Exercise directions |
Render the records from the line containing "Task: Open the Account Management menu" through the line containing "point(479,286)", inclusive, as a two-column CSV headed request and answer. Give one row per record, with each value in a single quoted field and its line breaks replaced by spaces.

Information supplied |
==================================================
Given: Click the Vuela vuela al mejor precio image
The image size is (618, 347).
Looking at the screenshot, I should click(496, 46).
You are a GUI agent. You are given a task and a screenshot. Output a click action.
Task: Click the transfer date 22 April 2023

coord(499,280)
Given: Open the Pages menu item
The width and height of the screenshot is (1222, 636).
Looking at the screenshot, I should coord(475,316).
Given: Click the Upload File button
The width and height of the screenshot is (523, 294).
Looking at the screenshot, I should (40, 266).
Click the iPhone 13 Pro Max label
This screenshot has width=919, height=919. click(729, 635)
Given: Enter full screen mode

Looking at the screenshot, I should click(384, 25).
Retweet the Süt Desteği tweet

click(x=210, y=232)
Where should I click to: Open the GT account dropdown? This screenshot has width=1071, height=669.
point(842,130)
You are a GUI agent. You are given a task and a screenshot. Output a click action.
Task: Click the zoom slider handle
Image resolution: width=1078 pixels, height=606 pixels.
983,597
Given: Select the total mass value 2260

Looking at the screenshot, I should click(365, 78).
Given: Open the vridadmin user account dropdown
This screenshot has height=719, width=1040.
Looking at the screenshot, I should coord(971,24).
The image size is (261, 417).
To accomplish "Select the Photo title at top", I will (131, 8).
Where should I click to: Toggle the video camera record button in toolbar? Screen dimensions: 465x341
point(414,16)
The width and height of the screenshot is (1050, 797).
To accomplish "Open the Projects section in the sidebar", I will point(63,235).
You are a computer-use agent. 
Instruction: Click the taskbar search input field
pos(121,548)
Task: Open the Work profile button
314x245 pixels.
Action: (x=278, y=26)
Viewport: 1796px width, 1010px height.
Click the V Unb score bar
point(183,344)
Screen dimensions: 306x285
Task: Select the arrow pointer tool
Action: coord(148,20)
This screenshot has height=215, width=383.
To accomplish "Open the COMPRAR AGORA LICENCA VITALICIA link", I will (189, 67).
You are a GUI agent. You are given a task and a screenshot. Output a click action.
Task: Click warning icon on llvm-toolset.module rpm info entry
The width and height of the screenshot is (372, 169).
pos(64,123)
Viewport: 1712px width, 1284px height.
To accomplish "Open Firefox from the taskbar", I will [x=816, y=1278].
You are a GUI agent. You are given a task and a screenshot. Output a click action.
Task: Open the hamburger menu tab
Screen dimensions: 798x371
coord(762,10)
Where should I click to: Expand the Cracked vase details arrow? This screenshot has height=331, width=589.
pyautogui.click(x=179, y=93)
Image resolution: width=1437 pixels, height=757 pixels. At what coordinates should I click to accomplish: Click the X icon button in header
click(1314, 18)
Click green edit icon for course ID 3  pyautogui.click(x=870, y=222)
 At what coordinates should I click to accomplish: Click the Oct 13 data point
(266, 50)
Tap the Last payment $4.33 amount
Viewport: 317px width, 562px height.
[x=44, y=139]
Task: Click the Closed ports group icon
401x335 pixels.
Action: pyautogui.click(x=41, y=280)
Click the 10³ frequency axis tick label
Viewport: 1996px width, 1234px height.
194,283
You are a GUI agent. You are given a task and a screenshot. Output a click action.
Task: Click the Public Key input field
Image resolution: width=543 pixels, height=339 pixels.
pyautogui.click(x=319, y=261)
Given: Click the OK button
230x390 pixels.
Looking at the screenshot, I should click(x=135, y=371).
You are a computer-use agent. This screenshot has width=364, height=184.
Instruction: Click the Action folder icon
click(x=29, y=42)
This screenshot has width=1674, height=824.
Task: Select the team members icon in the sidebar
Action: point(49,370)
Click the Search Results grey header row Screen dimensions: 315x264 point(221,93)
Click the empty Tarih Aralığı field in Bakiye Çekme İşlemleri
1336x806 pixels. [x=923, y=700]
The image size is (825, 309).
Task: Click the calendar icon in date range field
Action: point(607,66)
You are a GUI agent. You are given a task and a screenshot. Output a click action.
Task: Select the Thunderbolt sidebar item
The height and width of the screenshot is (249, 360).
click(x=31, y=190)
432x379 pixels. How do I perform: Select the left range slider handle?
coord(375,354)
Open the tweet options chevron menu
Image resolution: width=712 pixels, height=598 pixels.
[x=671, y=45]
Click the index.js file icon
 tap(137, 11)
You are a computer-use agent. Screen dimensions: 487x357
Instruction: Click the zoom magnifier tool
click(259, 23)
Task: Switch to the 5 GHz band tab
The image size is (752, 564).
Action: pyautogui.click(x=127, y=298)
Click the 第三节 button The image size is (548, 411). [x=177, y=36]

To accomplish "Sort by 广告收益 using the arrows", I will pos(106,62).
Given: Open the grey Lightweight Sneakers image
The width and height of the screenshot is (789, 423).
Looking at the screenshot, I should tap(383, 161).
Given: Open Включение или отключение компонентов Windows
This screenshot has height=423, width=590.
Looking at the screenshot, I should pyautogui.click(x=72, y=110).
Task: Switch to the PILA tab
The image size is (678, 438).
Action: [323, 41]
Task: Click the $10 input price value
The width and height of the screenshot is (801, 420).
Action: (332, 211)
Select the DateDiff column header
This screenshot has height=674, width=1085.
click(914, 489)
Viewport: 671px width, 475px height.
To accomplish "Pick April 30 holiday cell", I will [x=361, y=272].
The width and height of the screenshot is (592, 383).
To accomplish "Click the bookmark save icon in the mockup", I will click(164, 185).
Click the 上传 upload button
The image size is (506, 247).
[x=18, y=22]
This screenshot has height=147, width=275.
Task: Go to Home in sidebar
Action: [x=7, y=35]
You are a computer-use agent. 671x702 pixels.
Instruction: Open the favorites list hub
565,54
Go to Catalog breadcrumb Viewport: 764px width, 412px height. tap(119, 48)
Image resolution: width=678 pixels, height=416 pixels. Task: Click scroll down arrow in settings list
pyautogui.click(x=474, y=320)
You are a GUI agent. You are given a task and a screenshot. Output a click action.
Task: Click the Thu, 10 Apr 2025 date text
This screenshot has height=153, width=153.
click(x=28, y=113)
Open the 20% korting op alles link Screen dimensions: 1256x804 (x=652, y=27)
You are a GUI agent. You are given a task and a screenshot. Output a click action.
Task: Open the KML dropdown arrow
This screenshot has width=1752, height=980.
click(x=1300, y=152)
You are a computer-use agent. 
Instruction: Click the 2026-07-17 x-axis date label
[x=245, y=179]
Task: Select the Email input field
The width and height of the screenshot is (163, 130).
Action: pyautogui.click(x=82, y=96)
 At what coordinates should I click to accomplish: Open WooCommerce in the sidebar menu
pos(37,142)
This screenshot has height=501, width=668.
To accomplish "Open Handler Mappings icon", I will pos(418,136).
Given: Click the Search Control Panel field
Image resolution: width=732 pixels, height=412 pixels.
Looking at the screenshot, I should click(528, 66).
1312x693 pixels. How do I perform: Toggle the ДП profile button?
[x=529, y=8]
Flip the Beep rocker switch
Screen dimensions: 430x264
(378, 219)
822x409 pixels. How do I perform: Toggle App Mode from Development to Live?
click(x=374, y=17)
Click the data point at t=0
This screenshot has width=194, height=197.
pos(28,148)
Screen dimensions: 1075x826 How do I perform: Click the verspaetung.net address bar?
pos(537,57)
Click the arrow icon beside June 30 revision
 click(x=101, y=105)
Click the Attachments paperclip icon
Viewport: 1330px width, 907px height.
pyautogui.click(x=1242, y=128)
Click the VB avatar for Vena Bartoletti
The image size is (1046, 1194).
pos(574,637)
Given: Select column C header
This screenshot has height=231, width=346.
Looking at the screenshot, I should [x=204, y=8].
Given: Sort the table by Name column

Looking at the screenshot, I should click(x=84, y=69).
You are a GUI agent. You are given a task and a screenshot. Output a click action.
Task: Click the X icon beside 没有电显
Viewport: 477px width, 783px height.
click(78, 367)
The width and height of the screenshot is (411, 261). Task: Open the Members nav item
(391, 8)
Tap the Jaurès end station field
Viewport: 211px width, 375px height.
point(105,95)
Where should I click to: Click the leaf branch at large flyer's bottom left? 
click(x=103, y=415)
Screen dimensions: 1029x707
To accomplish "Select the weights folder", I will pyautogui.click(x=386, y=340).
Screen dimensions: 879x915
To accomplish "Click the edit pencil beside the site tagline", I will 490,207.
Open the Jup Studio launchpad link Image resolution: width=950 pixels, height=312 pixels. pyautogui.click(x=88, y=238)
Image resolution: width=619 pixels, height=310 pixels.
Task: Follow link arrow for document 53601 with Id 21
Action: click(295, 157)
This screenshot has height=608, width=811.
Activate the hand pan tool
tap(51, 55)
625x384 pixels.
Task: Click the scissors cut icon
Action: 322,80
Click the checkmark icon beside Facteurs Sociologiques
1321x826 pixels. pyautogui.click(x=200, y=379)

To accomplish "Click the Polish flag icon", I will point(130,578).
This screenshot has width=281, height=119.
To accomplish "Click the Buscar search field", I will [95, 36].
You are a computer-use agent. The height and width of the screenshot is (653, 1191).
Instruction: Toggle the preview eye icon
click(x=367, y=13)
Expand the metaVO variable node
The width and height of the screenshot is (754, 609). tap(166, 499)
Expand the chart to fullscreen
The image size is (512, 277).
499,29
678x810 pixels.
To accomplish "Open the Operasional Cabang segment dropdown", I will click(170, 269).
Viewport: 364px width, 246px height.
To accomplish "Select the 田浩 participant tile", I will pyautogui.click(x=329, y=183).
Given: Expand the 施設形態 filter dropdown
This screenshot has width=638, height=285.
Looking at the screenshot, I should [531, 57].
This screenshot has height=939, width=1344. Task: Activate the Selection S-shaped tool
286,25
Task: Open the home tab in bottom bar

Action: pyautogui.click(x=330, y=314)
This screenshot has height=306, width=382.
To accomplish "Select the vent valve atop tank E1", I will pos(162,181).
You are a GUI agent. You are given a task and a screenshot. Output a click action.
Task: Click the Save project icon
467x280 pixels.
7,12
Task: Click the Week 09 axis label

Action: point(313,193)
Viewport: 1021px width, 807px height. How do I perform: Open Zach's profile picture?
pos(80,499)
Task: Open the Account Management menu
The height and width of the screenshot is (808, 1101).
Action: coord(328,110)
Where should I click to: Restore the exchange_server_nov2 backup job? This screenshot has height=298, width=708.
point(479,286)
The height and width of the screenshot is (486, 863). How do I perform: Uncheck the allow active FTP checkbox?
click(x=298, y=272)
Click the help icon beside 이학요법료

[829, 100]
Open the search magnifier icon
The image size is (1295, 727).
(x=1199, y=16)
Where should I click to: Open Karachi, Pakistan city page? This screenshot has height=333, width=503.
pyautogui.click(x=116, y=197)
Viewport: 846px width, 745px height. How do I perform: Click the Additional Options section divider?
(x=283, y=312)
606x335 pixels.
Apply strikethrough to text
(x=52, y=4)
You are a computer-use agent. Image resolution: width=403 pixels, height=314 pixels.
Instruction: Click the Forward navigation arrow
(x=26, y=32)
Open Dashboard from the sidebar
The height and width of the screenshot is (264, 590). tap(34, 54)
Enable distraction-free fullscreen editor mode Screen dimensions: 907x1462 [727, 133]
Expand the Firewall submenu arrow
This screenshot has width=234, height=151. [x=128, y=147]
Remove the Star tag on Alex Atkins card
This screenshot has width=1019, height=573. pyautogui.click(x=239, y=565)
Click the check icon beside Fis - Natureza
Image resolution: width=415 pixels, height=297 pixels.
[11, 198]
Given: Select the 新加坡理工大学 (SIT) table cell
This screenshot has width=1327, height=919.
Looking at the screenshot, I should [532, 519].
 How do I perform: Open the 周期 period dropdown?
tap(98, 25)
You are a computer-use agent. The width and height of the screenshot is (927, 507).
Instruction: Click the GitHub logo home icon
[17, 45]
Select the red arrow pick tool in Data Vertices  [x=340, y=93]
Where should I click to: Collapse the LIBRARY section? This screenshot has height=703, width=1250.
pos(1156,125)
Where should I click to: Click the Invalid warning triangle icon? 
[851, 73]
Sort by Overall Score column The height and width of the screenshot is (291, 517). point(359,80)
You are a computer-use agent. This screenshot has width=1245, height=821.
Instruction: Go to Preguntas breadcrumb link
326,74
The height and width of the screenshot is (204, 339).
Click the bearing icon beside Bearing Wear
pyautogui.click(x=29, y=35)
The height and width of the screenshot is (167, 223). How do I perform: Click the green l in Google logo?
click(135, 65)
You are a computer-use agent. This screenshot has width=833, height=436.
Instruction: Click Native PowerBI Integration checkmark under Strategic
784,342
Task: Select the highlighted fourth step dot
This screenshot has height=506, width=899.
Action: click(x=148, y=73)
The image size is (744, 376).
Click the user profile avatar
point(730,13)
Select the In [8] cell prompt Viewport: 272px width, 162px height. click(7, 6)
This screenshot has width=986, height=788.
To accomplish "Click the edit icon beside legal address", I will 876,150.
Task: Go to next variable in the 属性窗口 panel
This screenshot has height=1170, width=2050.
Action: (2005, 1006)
==================================================
Answer for this exercise |
request,answer
"Task: Open the Account Management menu The height and width of the screenshot is (808, 1101).","Action: coord(328,110)"
"Where should I click to: Restore the exchange_server_nov2 backup job? This screenshot has height=298, width=708.","point(479,286)"